Assignment
Rewrite the lines below as a numbered list, from the first line through the one containing "coordinates (320, 76).", and drop any blank lines.

BEGIN

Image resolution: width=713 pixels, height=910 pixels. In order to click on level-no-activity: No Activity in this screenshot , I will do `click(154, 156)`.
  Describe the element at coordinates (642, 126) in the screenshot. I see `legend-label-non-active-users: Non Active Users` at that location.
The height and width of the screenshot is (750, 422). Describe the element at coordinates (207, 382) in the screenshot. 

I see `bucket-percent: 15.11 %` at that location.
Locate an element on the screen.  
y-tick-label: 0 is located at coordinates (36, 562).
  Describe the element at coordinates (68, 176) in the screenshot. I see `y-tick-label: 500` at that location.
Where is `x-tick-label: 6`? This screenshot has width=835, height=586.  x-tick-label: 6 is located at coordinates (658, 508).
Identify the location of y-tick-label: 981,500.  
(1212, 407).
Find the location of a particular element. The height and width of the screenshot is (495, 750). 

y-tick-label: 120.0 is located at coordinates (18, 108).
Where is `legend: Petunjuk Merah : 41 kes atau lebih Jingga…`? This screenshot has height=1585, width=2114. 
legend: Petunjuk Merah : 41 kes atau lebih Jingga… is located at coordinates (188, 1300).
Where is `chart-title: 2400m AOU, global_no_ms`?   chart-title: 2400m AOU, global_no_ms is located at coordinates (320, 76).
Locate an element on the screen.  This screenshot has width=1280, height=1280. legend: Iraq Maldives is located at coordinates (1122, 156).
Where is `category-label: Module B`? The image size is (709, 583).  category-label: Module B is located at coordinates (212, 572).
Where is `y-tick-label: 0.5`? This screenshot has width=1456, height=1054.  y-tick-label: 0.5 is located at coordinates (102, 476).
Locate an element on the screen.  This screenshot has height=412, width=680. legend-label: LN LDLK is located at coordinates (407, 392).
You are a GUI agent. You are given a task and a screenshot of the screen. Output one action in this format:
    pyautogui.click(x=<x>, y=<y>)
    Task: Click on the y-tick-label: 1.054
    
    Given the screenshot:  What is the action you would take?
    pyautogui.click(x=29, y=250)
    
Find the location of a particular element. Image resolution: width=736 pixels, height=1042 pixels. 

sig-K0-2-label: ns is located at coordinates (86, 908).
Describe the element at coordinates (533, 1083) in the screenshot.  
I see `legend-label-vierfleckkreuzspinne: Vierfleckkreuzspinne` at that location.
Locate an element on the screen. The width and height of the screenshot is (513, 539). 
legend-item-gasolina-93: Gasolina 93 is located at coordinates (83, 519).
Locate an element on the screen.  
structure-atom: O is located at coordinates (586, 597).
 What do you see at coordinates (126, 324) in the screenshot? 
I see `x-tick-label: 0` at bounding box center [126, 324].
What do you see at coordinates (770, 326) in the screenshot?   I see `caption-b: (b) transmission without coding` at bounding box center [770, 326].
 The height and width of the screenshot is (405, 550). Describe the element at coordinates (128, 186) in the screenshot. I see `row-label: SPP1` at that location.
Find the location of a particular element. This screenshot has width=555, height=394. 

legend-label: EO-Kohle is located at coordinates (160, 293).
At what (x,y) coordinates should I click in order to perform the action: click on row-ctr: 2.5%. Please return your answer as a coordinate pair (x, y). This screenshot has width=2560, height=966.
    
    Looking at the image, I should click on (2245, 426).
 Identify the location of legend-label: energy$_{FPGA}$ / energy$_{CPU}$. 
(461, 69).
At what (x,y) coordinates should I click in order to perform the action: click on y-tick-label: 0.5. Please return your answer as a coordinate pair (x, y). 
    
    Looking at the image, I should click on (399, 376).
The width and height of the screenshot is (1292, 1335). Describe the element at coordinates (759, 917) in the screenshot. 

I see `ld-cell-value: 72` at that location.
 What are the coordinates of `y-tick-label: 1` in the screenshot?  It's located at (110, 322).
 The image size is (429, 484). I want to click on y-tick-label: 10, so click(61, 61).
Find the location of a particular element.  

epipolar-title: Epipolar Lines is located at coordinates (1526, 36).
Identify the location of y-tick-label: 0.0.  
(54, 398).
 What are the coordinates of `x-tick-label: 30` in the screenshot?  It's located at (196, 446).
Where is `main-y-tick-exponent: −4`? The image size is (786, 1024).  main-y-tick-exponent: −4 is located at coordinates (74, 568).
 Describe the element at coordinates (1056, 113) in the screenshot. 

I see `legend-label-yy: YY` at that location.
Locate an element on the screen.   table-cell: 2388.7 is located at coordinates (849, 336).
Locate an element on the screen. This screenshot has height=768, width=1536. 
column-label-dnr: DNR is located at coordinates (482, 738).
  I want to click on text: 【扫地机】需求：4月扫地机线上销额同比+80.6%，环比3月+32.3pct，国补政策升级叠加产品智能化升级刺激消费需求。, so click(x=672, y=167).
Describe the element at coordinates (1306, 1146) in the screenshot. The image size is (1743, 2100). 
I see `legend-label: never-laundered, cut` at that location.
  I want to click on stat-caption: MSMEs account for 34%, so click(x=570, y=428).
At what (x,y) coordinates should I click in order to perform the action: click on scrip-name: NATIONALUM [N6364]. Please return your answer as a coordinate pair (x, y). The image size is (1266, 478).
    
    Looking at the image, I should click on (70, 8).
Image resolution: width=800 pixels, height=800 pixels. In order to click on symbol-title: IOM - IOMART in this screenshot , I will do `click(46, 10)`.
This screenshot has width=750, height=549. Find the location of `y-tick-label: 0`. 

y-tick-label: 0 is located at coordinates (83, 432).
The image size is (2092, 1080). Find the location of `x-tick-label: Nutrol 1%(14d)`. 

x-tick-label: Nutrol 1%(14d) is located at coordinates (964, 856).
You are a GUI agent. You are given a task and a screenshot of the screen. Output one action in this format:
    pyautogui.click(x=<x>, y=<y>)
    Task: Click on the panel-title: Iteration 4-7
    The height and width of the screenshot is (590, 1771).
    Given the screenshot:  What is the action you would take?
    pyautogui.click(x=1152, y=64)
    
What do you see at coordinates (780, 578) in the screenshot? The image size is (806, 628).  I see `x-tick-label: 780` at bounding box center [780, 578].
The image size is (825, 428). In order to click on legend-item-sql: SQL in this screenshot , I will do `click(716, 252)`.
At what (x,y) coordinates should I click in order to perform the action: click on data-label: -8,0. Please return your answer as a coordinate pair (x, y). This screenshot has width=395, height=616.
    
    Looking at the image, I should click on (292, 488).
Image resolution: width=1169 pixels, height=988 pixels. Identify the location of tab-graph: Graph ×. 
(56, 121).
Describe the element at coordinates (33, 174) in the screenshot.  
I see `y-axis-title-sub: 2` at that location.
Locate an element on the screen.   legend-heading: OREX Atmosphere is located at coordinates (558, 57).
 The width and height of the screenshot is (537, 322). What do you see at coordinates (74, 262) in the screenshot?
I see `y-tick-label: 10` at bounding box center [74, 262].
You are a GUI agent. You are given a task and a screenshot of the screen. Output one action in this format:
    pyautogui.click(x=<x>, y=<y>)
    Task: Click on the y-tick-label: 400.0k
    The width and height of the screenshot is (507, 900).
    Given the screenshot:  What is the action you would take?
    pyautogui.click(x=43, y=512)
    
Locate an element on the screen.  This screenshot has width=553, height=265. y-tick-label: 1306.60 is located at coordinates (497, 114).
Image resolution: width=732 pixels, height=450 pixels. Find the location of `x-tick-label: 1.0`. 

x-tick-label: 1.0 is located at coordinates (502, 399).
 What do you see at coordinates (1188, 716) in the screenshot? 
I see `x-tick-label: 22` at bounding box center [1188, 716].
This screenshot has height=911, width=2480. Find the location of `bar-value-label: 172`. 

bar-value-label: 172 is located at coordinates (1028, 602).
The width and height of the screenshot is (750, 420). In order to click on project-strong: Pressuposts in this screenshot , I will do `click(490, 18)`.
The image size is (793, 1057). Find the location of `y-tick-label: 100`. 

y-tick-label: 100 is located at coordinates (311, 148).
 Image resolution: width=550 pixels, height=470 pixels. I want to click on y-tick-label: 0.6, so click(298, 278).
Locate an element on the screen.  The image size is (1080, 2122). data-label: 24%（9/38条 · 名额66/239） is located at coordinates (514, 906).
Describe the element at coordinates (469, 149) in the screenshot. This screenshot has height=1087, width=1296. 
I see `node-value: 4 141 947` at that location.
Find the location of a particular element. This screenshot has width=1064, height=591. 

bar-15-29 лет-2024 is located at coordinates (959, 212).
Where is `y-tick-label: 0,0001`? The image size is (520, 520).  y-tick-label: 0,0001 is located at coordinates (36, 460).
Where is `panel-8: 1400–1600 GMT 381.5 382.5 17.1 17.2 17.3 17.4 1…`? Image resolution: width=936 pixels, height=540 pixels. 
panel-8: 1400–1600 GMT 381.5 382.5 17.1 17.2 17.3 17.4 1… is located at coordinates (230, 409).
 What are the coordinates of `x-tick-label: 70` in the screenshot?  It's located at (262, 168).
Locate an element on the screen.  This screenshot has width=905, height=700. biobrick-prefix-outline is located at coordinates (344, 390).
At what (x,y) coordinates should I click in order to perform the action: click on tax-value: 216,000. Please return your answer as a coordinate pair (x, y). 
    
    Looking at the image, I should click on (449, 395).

END

Response box
1. Image resolution: width=713 pixels, height=910 pixels. In order to click on level-no-activity: No Activity in this screenshot , I will do `click(154, 156)`.
2.   Describe the element at coordinates (642, 126) in the screenshot. I see `legend-label-non-active-users: Non Active Users` at that location.
3. The height and width of the screenshot is (750, 422). Describe the element at coordinates (207, 382) in the screenshot. 
4. I see `bucket-percent: 15.11 %` at that location.
5. Locate an element on the screen.  
6. y-tick-label: 0 is located at coordinates (36, 562).
7.   Describe the element at coordinates (68, 176) in the screenshot. I see `y-tick-label: 500` at that location.
8. Where is `x-tick-label: 6`? This screenshot has width=835, height=586.  x-tick-label: 6 is located at coordinates (658, 508).
9. Identify the location of y-tick-label: 981,500.  
10. (1212, 407).
11. Find the location of a particular element. The height and width of the screenshot is (495, 750). 
12. y-tick-label: 120.0 is located at coordinates (18, 108).
13. Where is `legend: Petunjuk Merah : 41 kes atau lebih Jingga…`? This screenshot has height=1585, width=2114. 
14. legend: Petunjuk Merah : 41 kes atau lebih Jingga… is located at coordinates (188, 1300).
15. Where is `chart-title: 2400m AOU, global_no_ms`?   chart-title: 2400m AOU, global_no_ms is located at coordinates (320, 76).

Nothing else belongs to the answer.